### Document segment
# # #
UN releases $15 million to help vulnerable countries battle the spread of the coronavirus
UN Humanitarian Chief Mark Lowcock today released US$15 million from the Central Emergency Response Fund (CERF) to help fund global efforts to contain the COVID-19 virus.
The announcement came as the World Health Organization (WHO) upgraded the global risk of the coronavirus outbreak to “very high” – its top level of risk assessment. The WHO has said there is still a chance of containing the virus if its chain of transmission is broken.
The sudden increases of cases in Italy, the Islamic Republic of Iran and the Republic of Korea are deeply concerning. There are now cases linked to Iran in Bahrain, Iraq, Kuwait and Oman, along with cases linked to Italy in Algeria, Austria, Croatia, Germany, Spain and Switzerland.
The UN funding has been released to the WHO and the United Nations Children’s Fund (UNICEF). It will fund essential activities including monitoring the spread of the virus, investigating cases, and the operation of national laboratories.
The WHO has called for US$675 million to fund the fight against coronavirus. There is a window of opportunity to contain the spread of the virus if countries take robust measures to detect cases early, isolate and care for patients, and trace contacts.
# # #
### Records provided

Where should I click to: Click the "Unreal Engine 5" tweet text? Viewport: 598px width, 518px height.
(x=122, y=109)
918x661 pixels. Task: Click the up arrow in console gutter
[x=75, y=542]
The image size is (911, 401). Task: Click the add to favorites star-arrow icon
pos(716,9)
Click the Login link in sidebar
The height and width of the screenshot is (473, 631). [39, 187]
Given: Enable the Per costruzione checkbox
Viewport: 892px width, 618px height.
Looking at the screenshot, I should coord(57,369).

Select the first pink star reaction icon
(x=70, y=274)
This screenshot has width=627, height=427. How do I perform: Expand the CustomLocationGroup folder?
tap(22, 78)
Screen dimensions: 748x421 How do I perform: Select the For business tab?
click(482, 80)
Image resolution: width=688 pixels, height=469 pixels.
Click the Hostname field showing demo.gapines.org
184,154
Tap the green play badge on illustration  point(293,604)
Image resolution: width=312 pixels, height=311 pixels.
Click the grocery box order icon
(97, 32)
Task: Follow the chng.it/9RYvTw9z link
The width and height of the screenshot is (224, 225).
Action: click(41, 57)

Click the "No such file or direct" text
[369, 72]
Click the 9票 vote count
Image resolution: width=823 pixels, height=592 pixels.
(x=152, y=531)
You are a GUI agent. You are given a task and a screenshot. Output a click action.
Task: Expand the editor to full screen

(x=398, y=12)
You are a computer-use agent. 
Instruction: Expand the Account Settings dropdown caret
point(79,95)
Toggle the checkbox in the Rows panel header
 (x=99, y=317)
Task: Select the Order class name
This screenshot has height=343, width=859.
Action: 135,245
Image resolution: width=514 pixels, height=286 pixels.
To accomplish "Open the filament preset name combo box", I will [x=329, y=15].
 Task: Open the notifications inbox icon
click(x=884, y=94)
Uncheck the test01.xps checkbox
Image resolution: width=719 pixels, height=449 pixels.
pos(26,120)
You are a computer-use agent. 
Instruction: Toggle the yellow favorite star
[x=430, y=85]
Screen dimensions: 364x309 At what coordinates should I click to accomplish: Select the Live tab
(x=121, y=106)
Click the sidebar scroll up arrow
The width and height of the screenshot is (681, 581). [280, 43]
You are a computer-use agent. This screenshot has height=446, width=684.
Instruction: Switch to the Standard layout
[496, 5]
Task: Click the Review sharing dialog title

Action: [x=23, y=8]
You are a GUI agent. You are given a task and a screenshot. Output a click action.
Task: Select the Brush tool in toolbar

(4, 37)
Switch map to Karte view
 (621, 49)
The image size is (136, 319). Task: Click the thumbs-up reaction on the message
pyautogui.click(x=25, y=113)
# # #
### Explore the material
(A) According to the article on UN funding against the coronavirus, how much money has the WHO called for to fight the virus?
(B) Carry on the article about the UN's coronavirus funding from its last sentence.

### Responses
(A) US$675 million.

(B)
Emergency Relief Coordinator and Under-Secretary-General for Humanitarian Affairs, Mark Lowcock said: “We do not yet see evidence that the virus is spreading freely. As long as that’s the case, we still have a chance of containing it.
“But swift and robust action must be taken to detect cases early, isolate and care for patients, and trace contacts. We must act now to stop this virus from putting more lives at risk.
“This grant from the UN’s Emergency Fund will help countries with fragile health systems boost their detection and response operations. It has the potential to save the lives of millions of vulnerable people.”
This is a critical juncture in the outbreak. The focus is on containing COVID-19 by strengthening surveillance, conducting thorough outbreak investigations to identify contacts and applying appropriate measures to prevent further spread.
Tedros Adhanom Ghebreyesus said: “The potential spread of the virus to countries with weaker health systems is one of our biggest concerns. These funds will help support these countries get ready for detecting and isolating cases, protecting their health workers, and treating patients with dignity and appropriate care. This will help us save lives and push back the virus”
UNICEF is leading on preventative actions in communities across the affected countries with risk communication, providing hygiene and medical kits to schools and health clinics and monitoring the impact of the outbreak to support continuity of care, education and social services.
“At this pivotal moment, every effort must be made to push back against the outbreak,” said UNICEF Executive Director Henrietta Fore. “These crucial funds will support our global efforts to bolster weaker health systems and inform children, pregnant women and families about how to protect themselves.”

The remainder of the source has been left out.